Mais nous savons comment ils finissent. Règne vraiment celui qui
sait aimer le véritable bien plus que lui-même. Et c’est cela, le
pouvoir de Dieu.
En
quoi le Christ s’est-il montré puissant ? Parce qu’il a su
faire ce que les rois de la terre ne font pas : donner sa vie
pour les hommes, et c’est cela le vrai pouvoir. Le pouvoir de la
fraternité, le pouvoir de la charité, le pouvoir de l’amour, le
pouvoir de l’humilité, voilà ce qu’a fait le Christ.
C’est
en cela qu’est la vraie liberté : celui qui a ce pouvoir de
l’humilité, du service, de la fraternité est libre.

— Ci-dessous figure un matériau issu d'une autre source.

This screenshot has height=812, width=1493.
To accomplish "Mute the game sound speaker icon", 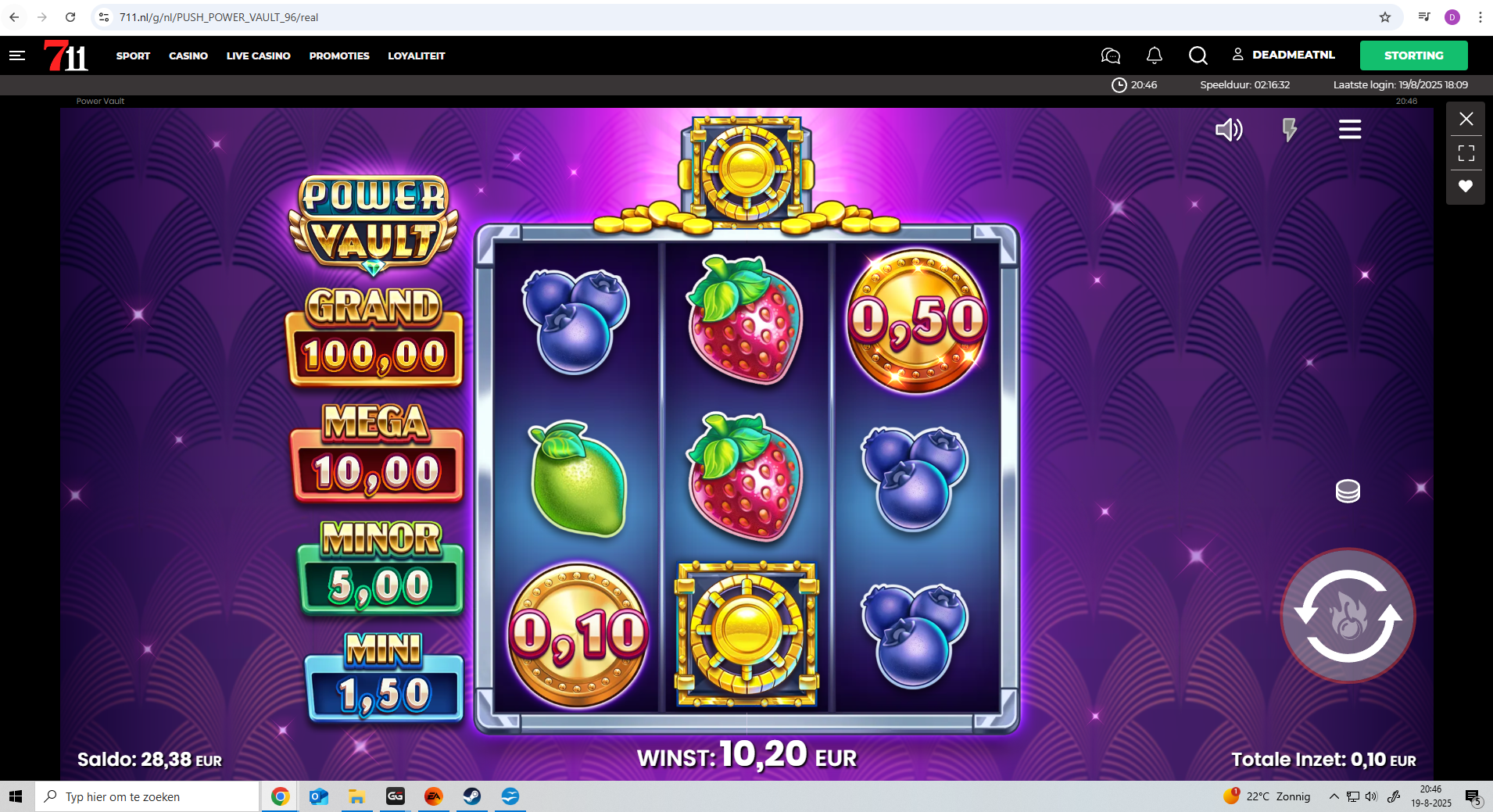I will pos(1229,130).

La pauvreté
dont les béatitudes font l’éloge est au service de cette liberté.
Il
y a une pauvreté que nous devons accepter, celle de notre être, et
une pauvreté que nous devons aussi chercher, la pauvreté concrète,
la pauvreté des choses de ce monde pour être libres, et pouvoir
aimer.
Nous
devons toujours chercher la liberté du cœur, celle qui plonge ses
racines dans la pauvreté de notre être.